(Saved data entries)
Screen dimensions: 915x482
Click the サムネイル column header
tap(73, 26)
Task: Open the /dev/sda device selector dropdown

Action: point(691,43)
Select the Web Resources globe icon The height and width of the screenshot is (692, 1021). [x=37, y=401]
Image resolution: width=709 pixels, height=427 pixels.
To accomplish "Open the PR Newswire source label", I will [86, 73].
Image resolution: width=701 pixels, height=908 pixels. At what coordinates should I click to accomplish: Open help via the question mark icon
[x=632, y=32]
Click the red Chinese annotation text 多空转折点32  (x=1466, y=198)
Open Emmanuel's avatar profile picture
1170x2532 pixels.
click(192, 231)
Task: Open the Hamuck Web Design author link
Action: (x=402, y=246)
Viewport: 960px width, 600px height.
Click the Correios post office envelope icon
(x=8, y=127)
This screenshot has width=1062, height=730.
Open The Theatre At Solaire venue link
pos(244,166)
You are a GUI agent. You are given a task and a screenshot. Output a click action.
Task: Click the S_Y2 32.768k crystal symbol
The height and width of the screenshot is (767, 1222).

## Direction
Echo back every line of the data above without changing anything.

## Solution to the problem
Screen dimensions: 915x482
Click the サムネイル column header
tap(73, 26)
Task: Open the /dev/sda device selector dropdown

Action: point(691,43)
Select the Web Resources globe icon The height and width of the screenshot is (692, 1021). [x=37, y=401]
Image resolution: width=709 pixels, height=427 pixels.
To accomplish "Open the PR Newswire source label", I will [86, 73].
Image resolution: width=701 pixels, height=908 pixels. At what coordinates should I click to accomplish: Open help via the question mark icon
[x=632, y=32]
Click the red Chinese annotation text 多空转折点32  (x=1466, y=198)
Open Emmanuel's avatar profile picture
1170x2532 pixels.
click(192, 231)
Task: Open the Hamuck Web Design author link
Action: (x=402, y=246)
Viewport: 960px width, 600px height.
Click the Correios post office envelope icon
(x=8, y=127)
This screenshot has width=1062, height=730.
Open The Theatre At Solaire venue link
pos(244,166)
You are a GUI agent. You are given a task and a screenshot. Output a click action.
Task: Click the S_Y2 32.768k crystal symbol
The height and width of the screenshot is (767, 1222).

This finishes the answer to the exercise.